* PROBLEM DESCRIPTION: Among the entries below, find all lines that include "computer" and copy them.

*** RECORDS FOR THE TASK Section Begins ***

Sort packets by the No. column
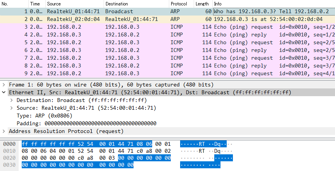Image resolution: width=335 pixels, height=171 pixels. click(8, 3)
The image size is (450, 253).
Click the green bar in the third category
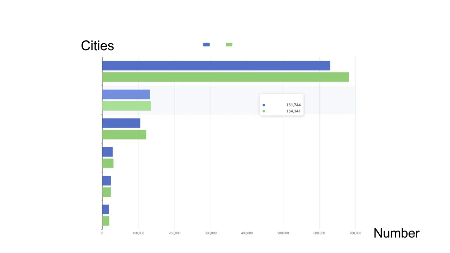(x=124, y=135)

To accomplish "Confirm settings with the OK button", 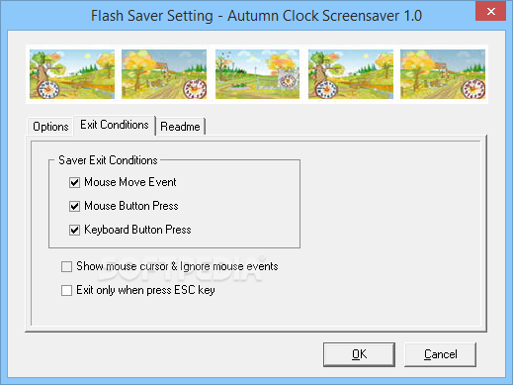I will (x=359, y=354).
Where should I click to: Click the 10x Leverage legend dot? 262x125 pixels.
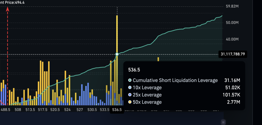click(x=130, y=88)
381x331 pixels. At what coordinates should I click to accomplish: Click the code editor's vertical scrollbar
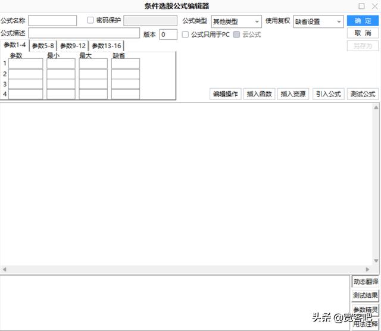pos(376,185)
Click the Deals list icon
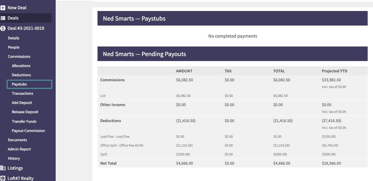This screenshot has height=181, width=373. (x=3, y=18)
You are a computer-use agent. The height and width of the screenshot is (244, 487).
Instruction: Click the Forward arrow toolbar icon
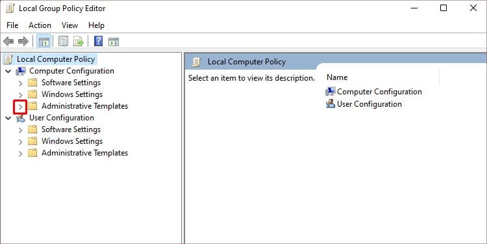coord(23,42)
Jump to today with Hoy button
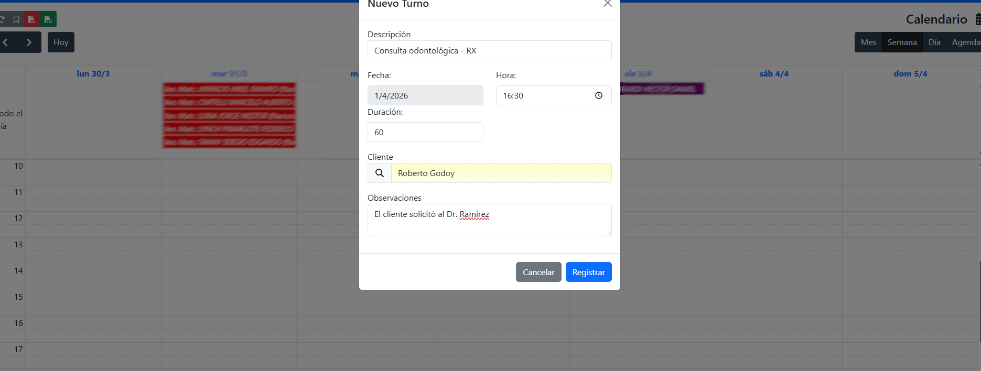Screen dimensions: 981x371 (61, 42)
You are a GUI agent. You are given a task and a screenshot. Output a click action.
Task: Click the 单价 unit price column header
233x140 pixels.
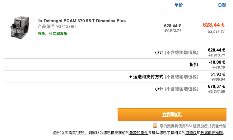click(178, 5)
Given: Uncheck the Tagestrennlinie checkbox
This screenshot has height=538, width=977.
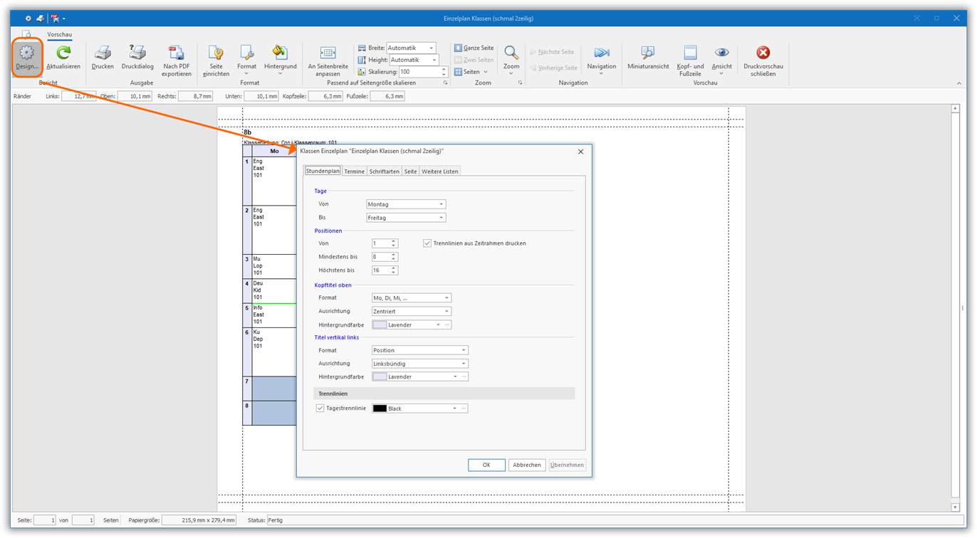Looking at the screenshot, I should [x=320, y=408].
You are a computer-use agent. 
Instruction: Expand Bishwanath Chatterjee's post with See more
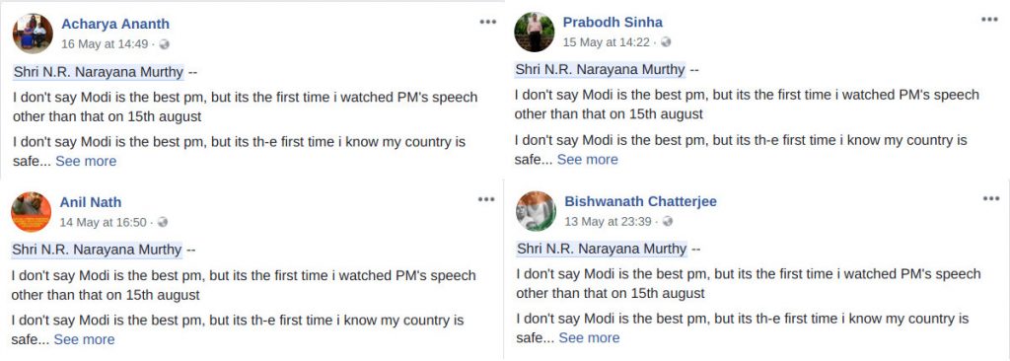tap(589, 337)
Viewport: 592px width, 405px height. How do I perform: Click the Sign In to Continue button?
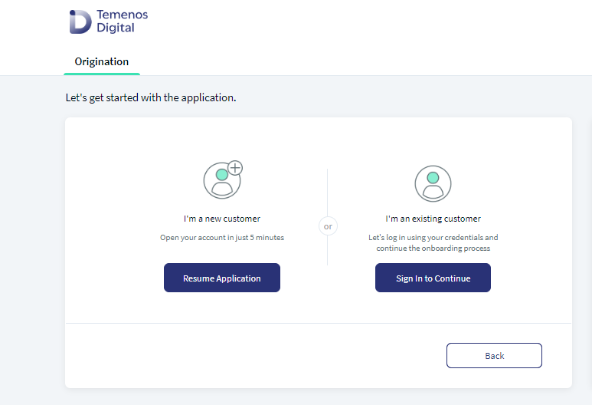coord(433,278)
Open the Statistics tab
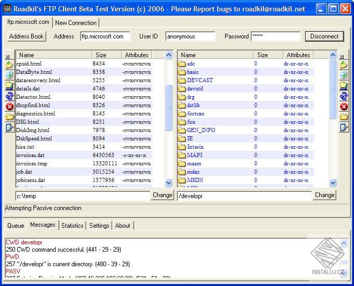Image resolution: width=354 pixels, height=286 pixels. (72, 226)
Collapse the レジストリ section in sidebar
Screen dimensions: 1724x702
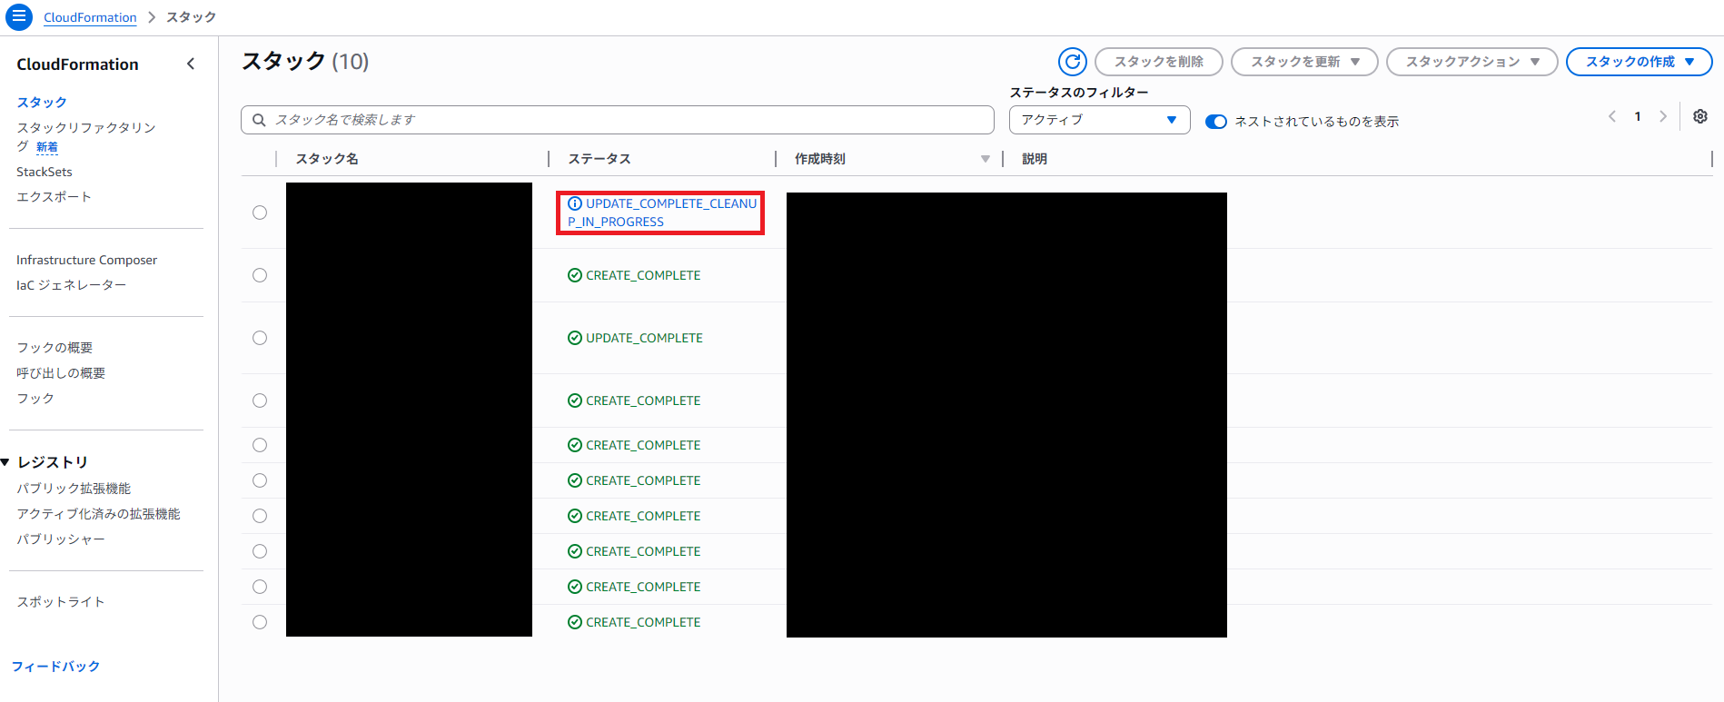click(x=5, y=462)
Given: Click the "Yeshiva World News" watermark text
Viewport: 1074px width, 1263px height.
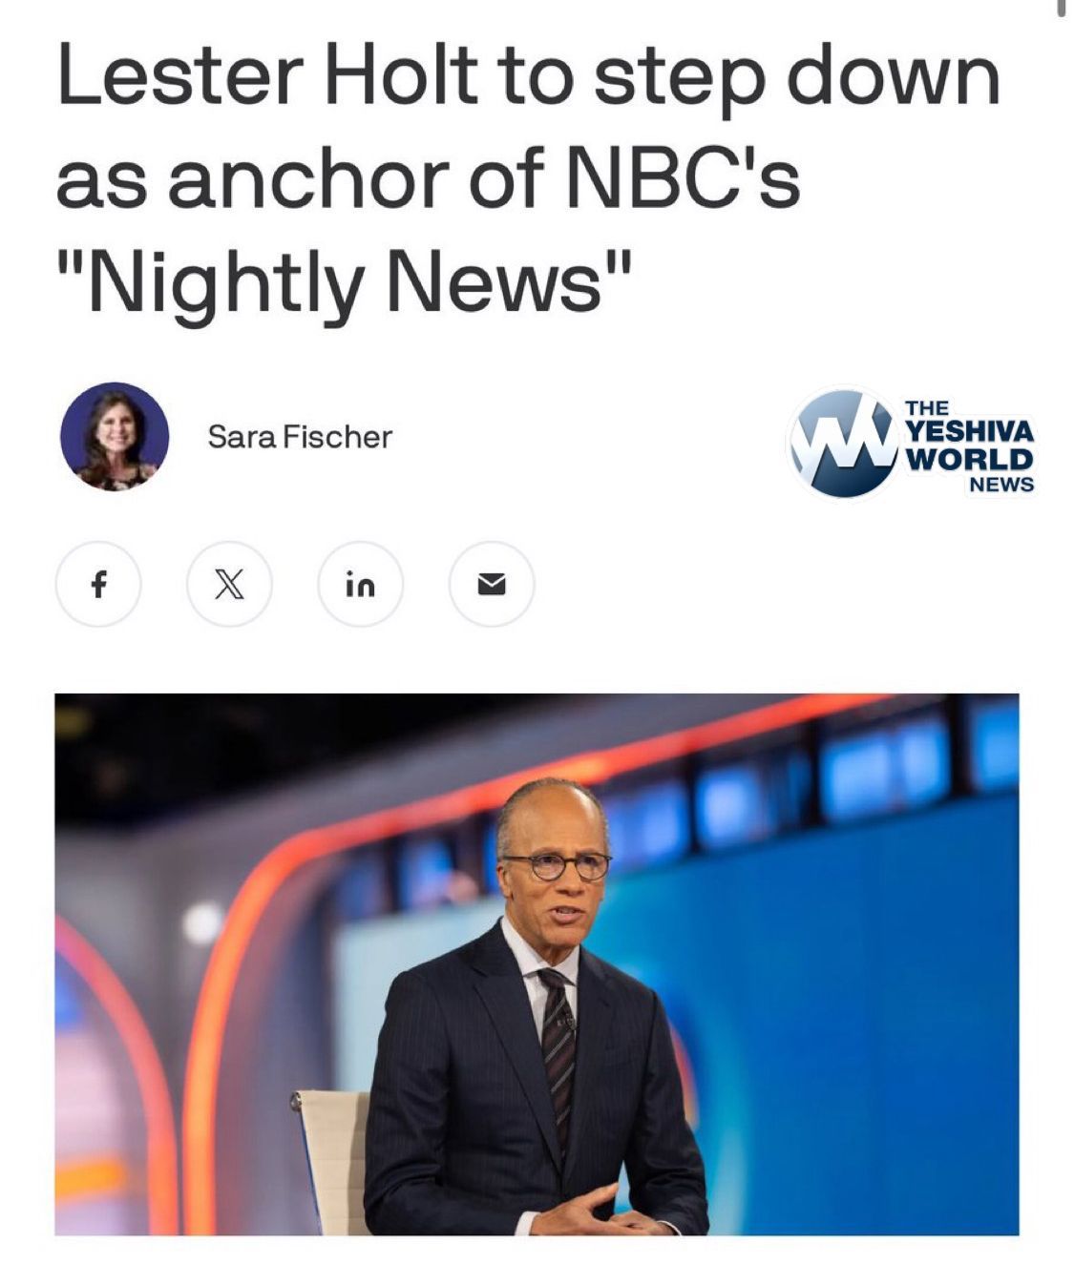Looking at the screenshot, I should 969,446.
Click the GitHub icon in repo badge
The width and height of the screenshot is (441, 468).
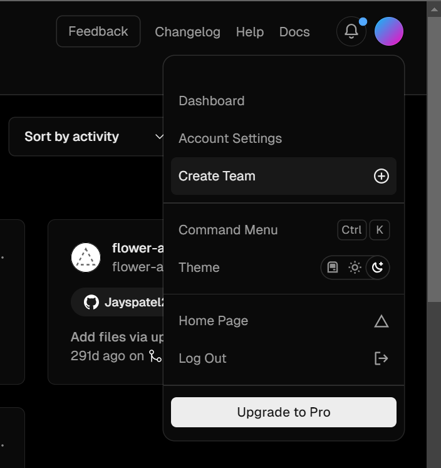point(91,303)
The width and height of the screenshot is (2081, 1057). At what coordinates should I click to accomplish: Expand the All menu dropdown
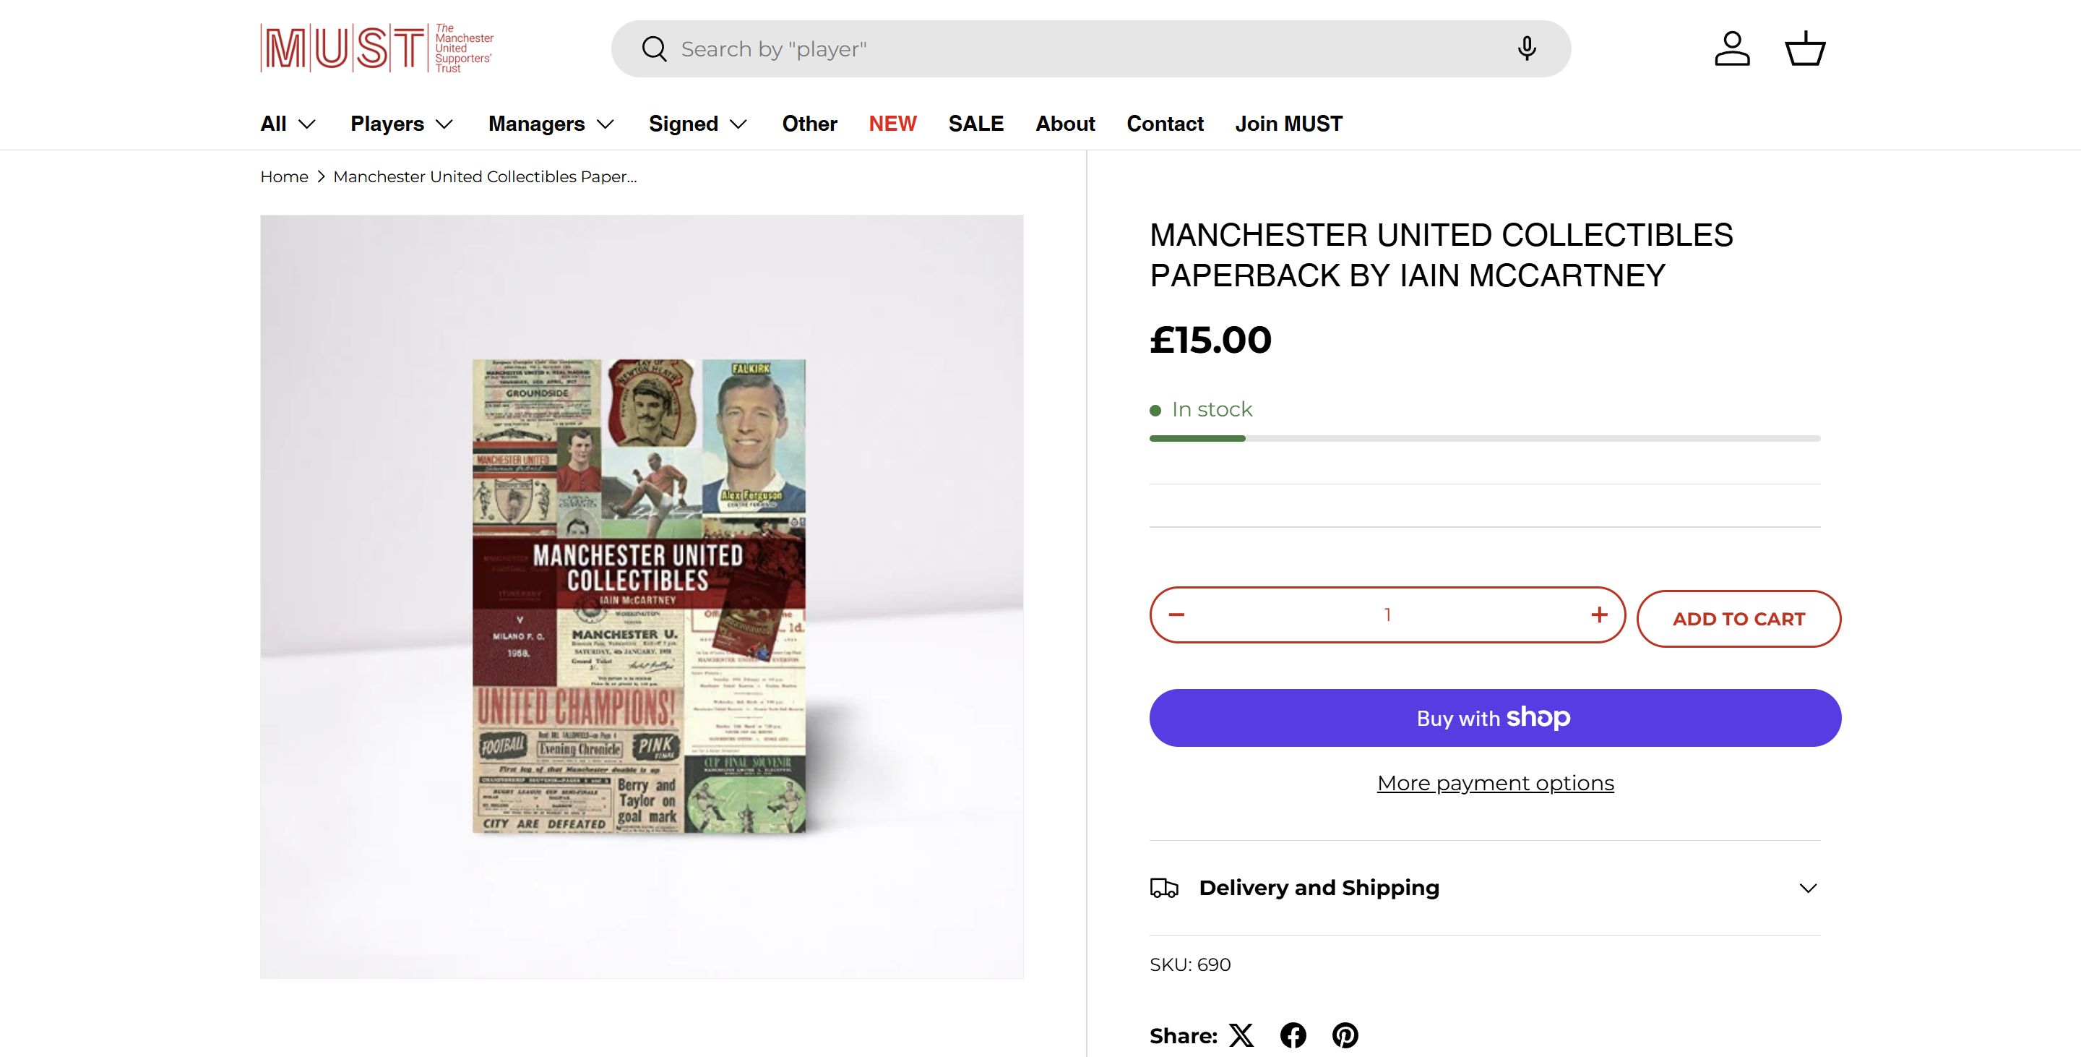pyautogui.click(x=288, y=124)
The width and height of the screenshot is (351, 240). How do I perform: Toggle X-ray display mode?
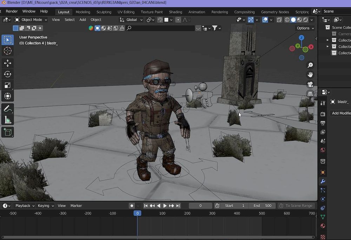pos(279,20)
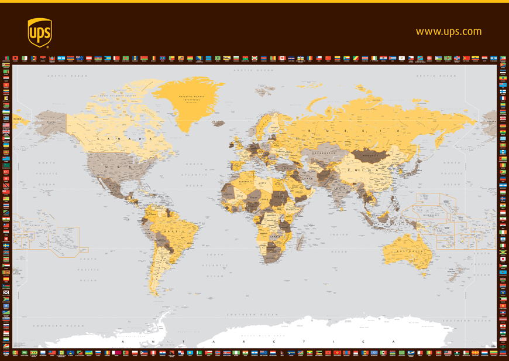Viewport: 509px width, 361px height.
Task: Click the Argentina flag in top row
Action: (x=61, y=59)
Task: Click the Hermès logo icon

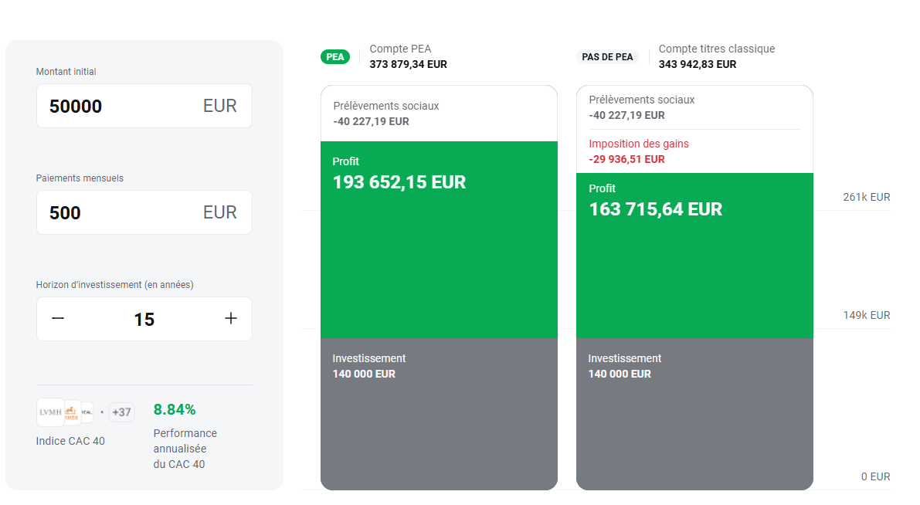Action: pos(72,412)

*** RECORDS FOR THE TASK Section Ends ***

* OUTPUT:
You are a computer-use agent. The height and width of the screenshot is (244, 487).
You are a computer-use agent. 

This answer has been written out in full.